Each year the Royal Institute of British Architects (RIBA) celebrates the building that has made the greatest contribution to British architecture that year, with the Stirling Prize. Founded in 1996 and named after architect James Stirling, the award is regarded as the most prestigious in the UK with past winners including Haworth Tompkins’ Everyman Theatre in Liverpool, Sainsbury Laboratory in Cambridge by Stanton Williams and Alsop & Störmer’s Peckham Library.
The shortlist for the 2016 RIBA Stirling Prize has been announced, with six buildings in with the chance to win the award; take a look at the nominees below, with the winner to be announced on 6 October.
Blavatnik School of Government by Herzog & de Meuron
Designed for one of Oxford University’s Blavatnik School of Government, this building was built with interaction and a sense of community in mind. The building features a central meeting space inspired by both governmental spaces and historic colleges, while the ring-shaped walkways that surround it are designed to allow more interaction between students. The use of curved lines, concrete and glass, meanwhile, make this building a contemporary and bold step away from the traditional façades of the university’s buildings.
City of Glasgow College by Michael Laird Architects & Reiach and Hall Architects
Michael Laird Architects and Reiach and Hall Architects joined together to create the Riverside Campus for City of Glasgow College, located on the edge of the River Clyde. The first of two new campuses for the college, it was designed to create a space that brought everything together for students and staff – from the halls of residence, to specialist facilities, administration offices and café. The buildings are arranged around a courtyard, allowing all rooms to have views of the river and city.
Newport Street Gallery by Caruso St John Architects
A street of former industrial and purpose-built buildings in London’s Vauxhall, Newport Street Gallery houses more than 3,000 pieces of art from Damien Hirst’s personal collection. Architect studio Caruso St John added two new buildings at the ends of the row, using similar materials to the existing structures. The floors within the five buildings are continuous, with some floors taken out to allow for tall sculptures and flexibility in exhibitions.
Outhouse by Loyn & Co Architects
Located in the Forest of Dean, Outhouse is a discrete and sympathetic, yet contemporary, house that fits seamlessly into its surroundings. A simple concrete building edged in large glass windows, the house comes with a field on top, complete with light wells. Making the most of its location, the house blends the outside with in, without disturbing the natural environment.

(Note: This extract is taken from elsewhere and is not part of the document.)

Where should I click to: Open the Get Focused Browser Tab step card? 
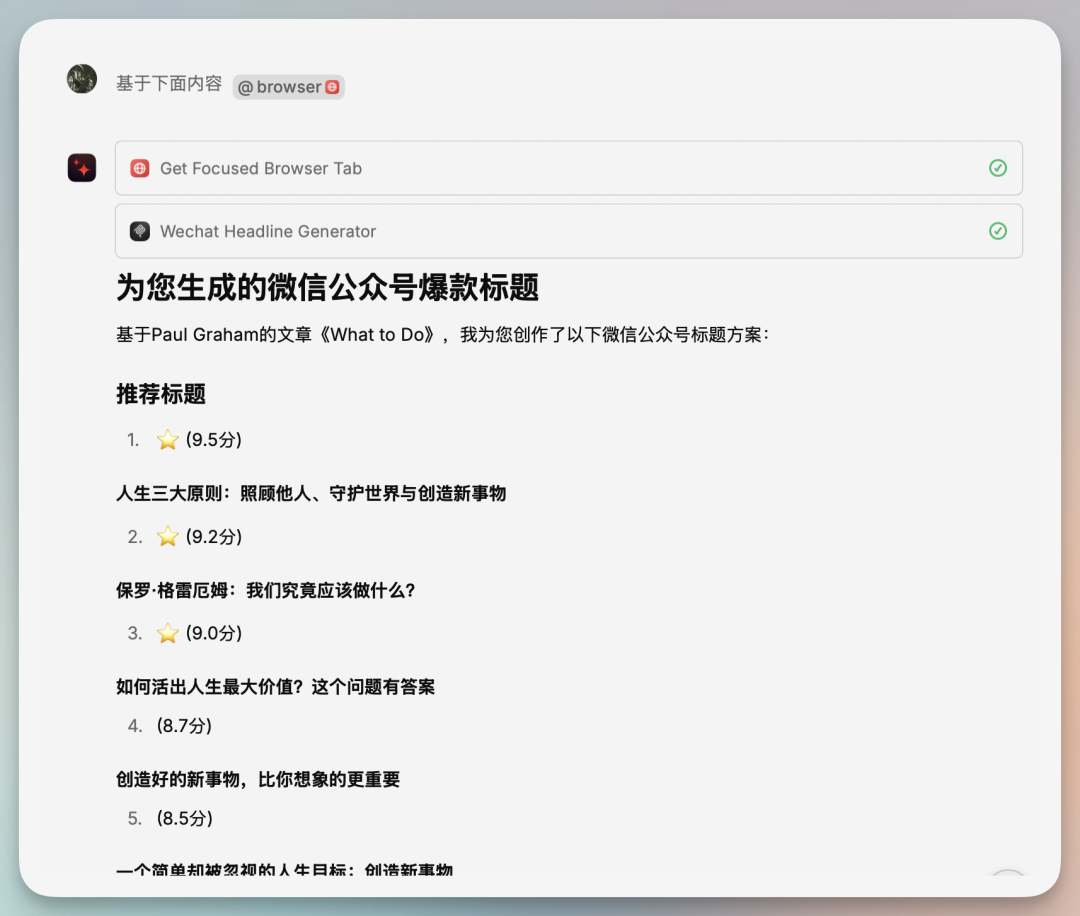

Trafalgar Place by dRMM Architects
Part of Elephant and Castle’s regeneration, Trafalgar Place is a new housing project that comprises new homes and open, public space; a step away from gated or insular housing communities. All homes have either a garden, balcony or roof terrace, giving them space that is private, yet integrated into the wider community.

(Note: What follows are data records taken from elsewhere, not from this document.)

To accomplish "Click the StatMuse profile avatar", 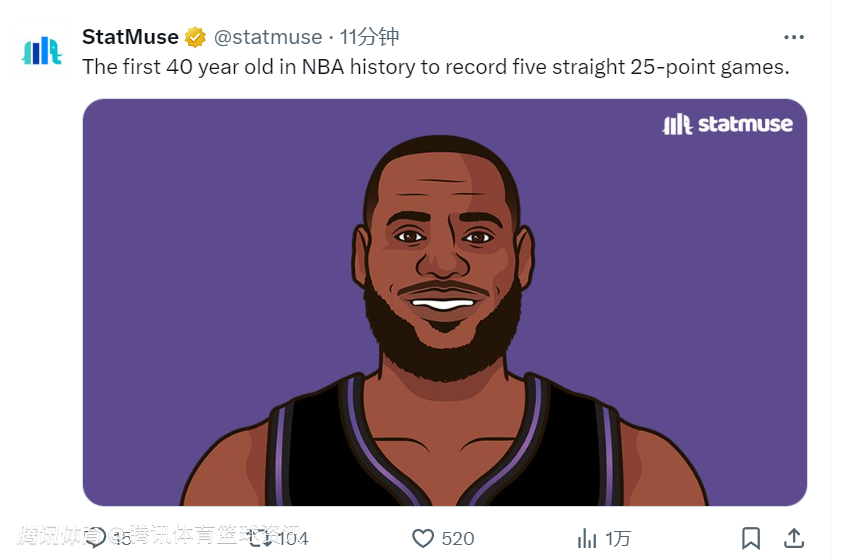I will (x=42, y=51).
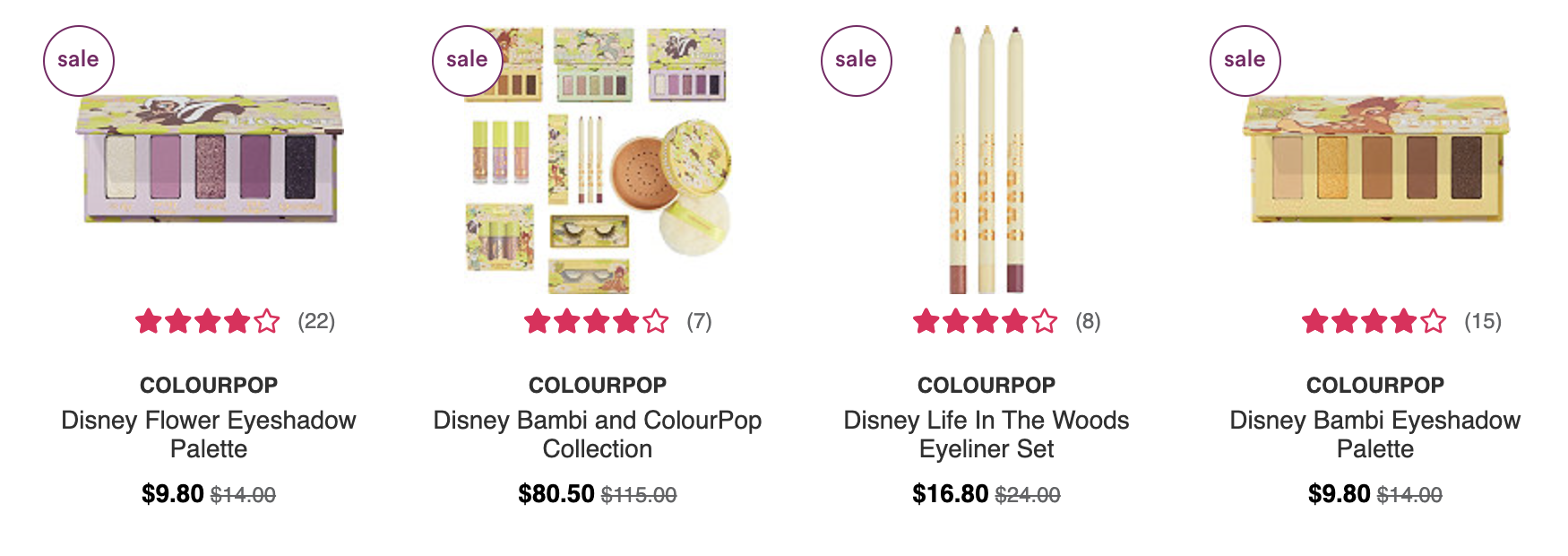Image resolution: width=1568 pixels, height=556 pixels.
Task: Open Disney Bambi Eyeshadow Palette title link
Action: [x=1375, y=434]
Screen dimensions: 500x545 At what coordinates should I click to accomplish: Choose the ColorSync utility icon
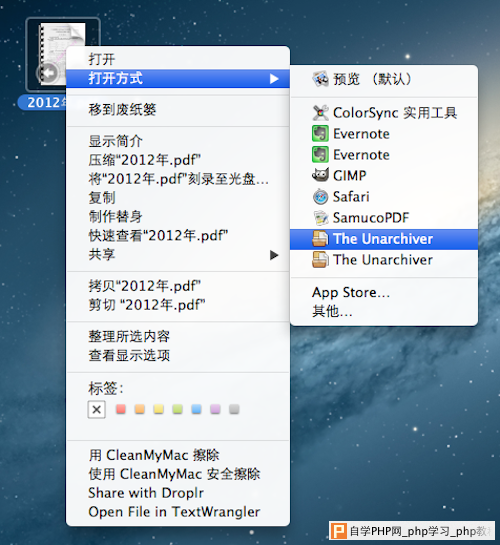(x=320, y=113)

Weston Library by WilkinsonEyre
Weston Library is the second building from the University of Oxford to be shortlisted for 2016’s RIBA Stirling Prize. Originally designed by Giles Gilbert Scott, WilkinsonEyre were drafted in to refurbish the Grade II listed building and open it up to the public. This has been achieved through a first floor glazed mezzanine in the main lobby, and new connections throughout the building providing connections to the various elements and spaces of the library.